■ GIVEN INFORMATION ■
►

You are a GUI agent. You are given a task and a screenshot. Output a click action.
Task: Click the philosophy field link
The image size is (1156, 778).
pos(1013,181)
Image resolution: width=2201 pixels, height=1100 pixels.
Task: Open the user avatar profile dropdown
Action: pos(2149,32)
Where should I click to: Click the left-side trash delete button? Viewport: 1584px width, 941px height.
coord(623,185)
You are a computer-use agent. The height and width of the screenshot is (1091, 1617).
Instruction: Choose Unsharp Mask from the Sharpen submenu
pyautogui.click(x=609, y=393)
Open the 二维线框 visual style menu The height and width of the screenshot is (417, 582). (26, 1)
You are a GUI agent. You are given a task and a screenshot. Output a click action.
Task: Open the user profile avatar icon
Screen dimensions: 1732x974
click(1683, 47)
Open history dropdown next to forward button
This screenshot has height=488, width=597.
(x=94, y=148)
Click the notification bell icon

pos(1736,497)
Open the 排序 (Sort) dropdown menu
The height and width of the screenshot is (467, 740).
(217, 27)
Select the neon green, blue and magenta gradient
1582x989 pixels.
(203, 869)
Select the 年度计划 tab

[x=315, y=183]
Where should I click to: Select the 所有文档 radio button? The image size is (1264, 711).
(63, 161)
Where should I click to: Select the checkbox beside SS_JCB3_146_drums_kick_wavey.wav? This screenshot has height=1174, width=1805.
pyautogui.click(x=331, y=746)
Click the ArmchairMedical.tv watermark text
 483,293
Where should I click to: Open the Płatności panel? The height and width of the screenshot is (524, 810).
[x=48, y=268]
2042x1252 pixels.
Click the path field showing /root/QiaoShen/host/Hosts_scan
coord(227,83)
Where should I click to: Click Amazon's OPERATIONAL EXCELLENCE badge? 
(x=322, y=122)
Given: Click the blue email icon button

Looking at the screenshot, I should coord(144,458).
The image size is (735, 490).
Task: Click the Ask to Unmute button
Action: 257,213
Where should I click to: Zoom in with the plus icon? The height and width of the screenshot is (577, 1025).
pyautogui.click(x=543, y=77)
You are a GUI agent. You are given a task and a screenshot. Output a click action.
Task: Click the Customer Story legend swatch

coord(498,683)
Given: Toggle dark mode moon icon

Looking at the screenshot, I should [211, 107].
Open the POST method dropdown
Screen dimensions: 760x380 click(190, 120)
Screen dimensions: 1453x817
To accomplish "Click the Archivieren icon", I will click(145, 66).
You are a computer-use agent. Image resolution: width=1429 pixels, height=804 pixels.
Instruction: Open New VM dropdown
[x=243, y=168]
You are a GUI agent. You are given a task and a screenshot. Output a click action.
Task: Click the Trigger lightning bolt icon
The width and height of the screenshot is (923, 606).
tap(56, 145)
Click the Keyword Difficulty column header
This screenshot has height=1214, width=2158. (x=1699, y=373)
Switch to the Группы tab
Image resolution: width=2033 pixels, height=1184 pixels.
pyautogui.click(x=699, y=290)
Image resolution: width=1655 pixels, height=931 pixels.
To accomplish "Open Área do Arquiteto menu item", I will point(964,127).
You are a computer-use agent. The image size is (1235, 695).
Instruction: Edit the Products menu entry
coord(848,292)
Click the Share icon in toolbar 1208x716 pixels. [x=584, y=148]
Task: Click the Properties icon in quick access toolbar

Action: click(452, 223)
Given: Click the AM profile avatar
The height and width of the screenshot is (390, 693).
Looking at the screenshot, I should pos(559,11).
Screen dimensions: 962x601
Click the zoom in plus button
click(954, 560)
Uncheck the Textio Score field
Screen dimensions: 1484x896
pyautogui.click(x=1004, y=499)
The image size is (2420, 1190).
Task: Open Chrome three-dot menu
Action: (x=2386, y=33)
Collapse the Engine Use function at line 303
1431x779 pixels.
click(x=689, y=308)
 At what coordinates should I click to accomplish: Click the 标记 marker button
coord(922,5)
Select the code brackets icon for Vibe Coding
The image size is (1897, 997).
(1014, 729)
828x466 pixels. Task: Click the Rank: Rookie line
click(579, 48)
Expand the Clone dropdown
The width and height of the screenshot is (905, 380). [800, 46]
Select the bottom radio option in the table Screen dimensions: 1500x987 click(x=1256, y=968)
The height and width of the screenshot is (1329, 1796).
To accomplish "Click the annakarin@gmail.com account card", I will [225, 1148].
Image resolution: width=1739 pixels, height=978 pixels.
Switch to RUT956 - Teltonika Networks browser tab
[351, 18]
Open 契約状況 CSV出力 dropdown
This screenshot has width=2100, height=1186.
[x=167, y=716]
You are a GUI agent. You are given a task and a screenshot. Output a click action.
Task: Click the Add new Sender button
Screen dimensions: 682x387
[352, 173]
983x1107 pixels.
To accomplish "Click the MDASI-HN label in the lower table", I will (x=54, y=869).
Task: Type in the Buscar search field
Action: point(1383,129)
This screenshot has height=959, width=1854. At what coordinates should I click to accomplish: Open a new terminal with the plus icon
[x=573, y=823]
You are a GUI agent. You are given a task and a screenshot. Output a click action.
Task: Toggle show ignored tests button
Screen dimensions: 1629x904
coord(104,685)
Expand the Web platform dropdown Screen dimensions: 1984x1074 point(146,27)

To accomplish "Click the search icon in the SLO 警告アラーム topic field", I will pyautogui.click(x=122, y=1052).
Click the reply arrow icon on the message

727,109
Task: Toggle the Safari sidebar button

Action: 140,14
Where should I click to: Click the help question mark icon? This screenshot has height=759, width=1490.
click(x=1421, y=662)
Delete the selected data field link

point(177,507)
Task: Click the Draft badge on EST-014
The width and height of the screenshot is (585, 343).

◄

■ YOUR INSTRUCTIONS ■
Whatever lies between the line containing "Task: Toggle the Safari sidebar button" and the final line above, both included, must be returned exactly.

■ ANSWER SECTION ■
Task: Toggle the Safari sidebar button

Action: 140,14
Where should I click to: Click the help question mark icon? This screenshot has height=759, width=1490.
click(x=1421, y=662)
Delete the selected data field link

point(177,507)
Task: Click the Draft badge on EST-014
The width and height of the screenshot is (585, 343).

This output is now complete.